As the CIA analyst starts poking around on Jackal’s file, a picture emerges. A mouse click shows that Jackal has wired money to the people he had been calling in Syria. Another click brings up CIA field reports on the Syrians and reveals they have been under investigation for suspicious behavior and meeting together every day over the past two weeks. Click: The Syrians bought plane tickets to Miami one day after receiving the money from Jackal. To aid even the dullest analyst, the software brings up a map that has a pulsing red light tracing the flow of money from Cairo and Syria to Jackal’s Miami condo. That provides local cops with the last piece of information they need to move in on their prey before he strikes.”
Data and Intelligence at the Extreme
What is fascinating about the NSA PRISM program is the how they are able to push the envelope to the right. The figure below from Informatica illustrates the amazing progression we have made over the past 5 decades.
“Web -> Cloud -> Multi-cloud -> Social -> Internet of Things” – the intelligence capability has steadily progressed to keep up with the underlying data availability.
The Skillset, Toolset and Dataset behind PRISM
I am extrapolating from multiple sources but PRISM has to do several things:
- Extract, transfer and ingest disparate data sources, providing common views of unified data;
- conduct relational, temporal, geospatial, statistical, and network analysis in one unified analytical framework (potentially using a federated model – as no tool can do everything)
- identifying non-obvious relationships or connections in the data and supporting visualization and exploratory visual analysis;
- share investigations and analytic insights/discoveries in a secure broadcast environment to enable situational awareness and collective understanding.

****************************************

* **SET TASKS**
1) Copy word for word the part of the PRISM text from "The Skillset, Toolset" to "can do everything)".
2) List every kind of analysis that the PRISM text says PRISM conducts in one unified analytical framework.

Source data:
****************************************

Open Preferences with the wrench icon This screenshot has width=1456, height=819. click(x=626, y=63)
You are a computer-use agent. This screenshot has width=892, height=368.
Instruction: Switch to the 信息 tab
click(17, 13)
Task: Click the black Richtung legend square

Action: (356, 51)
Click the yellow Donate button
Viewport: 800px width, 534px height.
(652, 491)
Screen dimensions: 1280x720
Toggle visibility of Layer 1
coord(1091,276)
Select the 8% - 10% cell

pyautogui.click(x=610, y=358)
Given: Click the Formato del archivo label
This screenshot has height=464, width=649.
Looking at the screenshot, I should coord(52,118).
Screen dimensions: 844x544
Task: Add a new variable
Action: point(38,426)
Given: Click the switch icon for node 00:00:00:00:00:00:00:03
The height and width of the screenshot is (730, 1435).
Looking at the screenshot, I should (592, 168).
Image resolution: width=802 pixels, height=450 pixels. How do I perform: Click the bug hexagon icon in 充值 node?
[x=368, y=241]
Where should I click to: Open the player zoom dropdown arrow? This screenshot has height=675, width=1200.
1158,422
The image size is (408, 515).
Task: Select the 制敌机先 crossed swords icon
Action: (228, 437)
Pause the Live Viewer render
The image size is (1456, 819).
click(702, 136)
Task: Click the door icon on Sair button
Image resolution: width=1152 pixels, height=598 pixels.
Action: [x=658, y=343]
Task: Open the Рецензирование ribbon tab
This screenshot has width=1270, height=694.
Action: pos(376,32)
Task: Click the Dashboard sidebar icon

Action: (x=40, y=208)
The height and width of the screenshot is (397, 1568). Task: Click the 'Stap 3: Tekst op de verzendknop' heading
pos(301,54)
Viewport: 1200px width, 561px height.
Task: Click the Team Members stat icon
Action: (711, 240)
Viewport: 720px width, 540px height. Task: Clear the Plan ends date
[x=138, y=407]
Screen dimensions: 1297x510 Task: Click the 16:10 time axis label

****************************************

* **SOLUTION SET**
1)
The Skillset, Toolset and Dataset behind PRISM
I am extrapolating from multiple sources but PRISM has to do several things:
- Extract, transfer and ingest disparate data sources, providing common views of unified data;
- conduct relational, temporal, geospatial, statistical, and network analysis in one unified analytical framework (potentially using a federated model – as no tool can do everything)

2) Relational, temporal, geospatial, statistical, and network analysis.